Um falso demonstrativo de rendimentos num valor  de R$ 2 milhões foi apreendido com Ricardo Sérgio Freire de Barros, 41, o homem preso ontem acusado de falsificar documentos de identidade para abertura de empresas e contas bancárias no estado de Pernambuco. Um dos quatro RGs falsos apreendidos pela polícia e que estavam com o 'espertinho' trazia a foto do ator norte-americano Jack Nicholson, 'batizado' pelo singelo nome de João Pedro dos Santos.



De acordo com o delegado que cuida do caso, Ervivaldo Guerra, além dos documentos e demonstrativo de rendimentos falsos também foram apreendidos com o Nicholson brasileiro quatro cartões de crédito e 36 folhas de cheques. "Já estávamos de olho nele há três meses.
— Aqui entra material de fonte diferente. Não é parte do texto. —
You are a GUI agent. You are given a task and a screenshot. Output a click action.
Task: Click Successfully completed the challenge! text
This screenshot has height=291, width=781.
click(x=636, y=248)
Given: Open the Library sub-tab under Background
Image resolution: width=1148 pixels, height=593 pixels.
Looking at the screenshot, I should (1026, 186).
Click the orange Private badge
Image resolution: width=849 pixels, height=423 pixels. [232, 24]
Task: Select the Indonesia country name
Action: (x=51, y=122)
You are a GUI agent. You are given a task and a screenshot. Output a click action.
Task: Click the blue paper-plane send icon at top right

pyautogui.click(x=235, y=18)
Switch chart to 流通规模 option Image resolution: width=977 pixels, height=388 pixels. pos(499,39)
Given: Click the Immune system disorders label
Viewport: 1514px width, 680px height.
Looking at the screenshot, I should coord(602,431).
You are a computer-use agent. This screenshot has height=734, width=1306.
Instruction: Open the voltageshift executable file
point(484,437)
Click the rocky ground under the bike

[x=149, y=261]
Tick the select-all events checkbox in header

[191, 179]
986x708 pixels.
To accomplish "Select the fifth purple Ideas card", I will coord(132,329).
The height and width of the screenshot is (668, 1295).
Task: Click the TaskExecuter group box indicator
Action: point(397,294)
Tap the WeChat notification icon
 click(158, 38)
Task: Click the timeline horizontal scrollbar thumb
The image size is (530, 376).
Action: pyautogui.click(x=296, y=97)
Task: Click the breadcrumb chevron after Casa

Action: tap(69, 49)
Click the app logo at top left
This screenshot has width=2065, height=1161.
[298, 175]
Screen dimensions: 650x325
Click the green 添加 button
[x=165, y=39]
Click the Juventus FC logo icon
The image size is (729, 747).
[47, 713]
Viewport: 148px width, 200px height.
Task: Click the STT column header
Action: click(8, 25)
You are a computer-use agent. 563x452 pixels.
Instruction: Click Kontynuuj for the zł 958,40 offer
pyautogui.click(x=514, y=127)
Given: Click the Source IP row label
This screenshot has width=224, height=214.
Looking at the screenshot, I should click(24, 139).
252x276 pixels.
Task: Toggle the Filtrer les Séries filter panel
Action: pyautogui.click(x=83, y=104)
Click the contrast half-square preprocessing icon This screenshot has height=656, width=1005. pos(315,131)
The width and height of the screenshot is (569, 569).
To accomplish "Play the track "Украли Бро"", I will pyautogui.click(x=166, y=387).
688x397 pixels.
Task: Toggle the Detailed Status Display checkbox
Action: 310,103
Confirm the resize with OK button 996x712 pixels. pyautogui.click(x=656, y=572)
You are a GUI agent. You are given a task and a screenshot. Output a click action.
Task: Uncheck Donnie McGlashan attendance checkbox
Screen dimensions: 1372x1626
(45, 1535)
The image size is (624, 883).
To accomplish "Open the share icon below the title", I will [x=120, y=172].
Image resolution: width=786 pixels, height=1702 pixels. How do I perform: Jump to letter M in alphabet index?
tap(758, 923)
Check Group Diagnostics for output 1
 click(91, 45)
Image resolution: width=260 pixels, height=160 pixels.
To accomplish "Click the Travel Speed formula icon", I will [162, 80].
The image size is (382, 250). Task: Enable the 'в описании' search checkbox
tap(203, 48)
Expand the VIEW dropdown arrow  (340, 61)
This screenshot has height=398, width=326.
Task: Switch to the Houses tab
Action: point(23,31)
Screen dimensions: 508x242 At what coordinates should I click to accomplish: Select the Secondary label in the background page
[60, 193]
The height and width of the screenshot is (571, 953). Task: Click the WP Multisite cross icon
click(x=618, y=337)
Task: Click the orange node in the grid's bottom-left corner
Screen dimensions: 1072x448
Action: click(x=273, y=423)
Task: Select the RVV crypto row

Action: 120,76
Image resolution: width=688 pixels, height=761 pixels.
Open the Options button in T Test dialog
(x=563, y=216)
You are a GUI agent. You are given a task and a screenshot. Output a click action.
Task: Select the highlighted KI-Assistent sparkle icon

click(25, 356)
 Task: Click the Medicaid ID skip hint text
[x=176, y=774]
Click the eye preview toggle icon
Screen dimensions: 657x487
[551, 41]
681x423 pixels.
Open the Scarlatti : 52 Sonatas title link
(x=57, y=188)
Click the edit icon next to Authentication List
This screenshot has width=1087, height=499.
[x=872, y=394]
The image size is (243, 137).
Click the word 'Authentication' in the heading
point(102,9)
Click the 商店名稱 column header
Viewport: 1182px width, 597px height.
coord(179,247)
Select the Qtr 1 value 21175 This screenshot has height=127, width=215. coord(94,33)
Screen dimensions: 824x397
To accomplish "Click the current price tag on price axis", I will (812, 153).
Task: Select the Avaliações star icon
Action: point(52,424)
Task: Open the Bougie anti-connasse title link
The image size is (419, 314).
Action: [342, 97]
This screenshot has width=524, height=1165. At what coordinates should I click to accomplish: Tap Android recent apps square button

Mas foi durante a tentativa de mais um golpe que os funcionários do banco estranharam a documentação que ele portava e ligaram para a polícia."
Segundo Guerra, no documento falso ilustrado com a foto do astro havia ainda a informação de que o RG tinha sido emitido no Estado de Alagoas e que o dono da identidade não era doador de órgãos. 
A casa caiu para ele que foi preso em flagrante, na tarde desta terça-feira (28), quando tentava passar um 171 em uma agência bancária em Boa Viagem, bairro nobre do Recife. Com ele foram apreendidas quatro carteiras de identidade falsas que, segundo o delegado, eram usadas para abrir falsas empresas. não sabemos se também tinha fotos do Stallone, Bruce Willys, Nicolas Cage ou Brad Pitt...
Com firma aberta, Barros abria contas bancárias no nome das empresas e, assim, conseguia empréstimos, cheques especiais e cartões de crédito nos bancos. Com essa ideia ele só poderia estar com o nome no SPC e SERASA!
Dos quatro documentos falsos, dois tinham fotos com o rosto de outras pessoas, entre elas a do astro de "Os Infiltrados", "Chinatown" e "Um Estranho no Ninho". Essas identidades com fotos diferentes eram apresentadas como sendo de seus "sócios" nos negócios.
O caso tem ganhou repercussão nas redes sociais e na imprensa pelo mundo afora. O site americano "Mirror" publicou um texto no qual afirmava que um 'excêntrico' brasileiro provavelmente errou ao desrespeitar a primeira regra na falsificação de documentos: não se passar por um astro de primeira linha de Hollywood. Poderia ter tentado Galvão Bueno, Fausto Silva...
Barros foi encaminhado ao Cotel (Centro de Observação e Triagem Prof. Everardo Luna) e será indiciado pelos crimes de estelionato, falsidade ideológica e uso de documentos falsos. A pena prevista em caso de condenação é de até nove anos de prisão.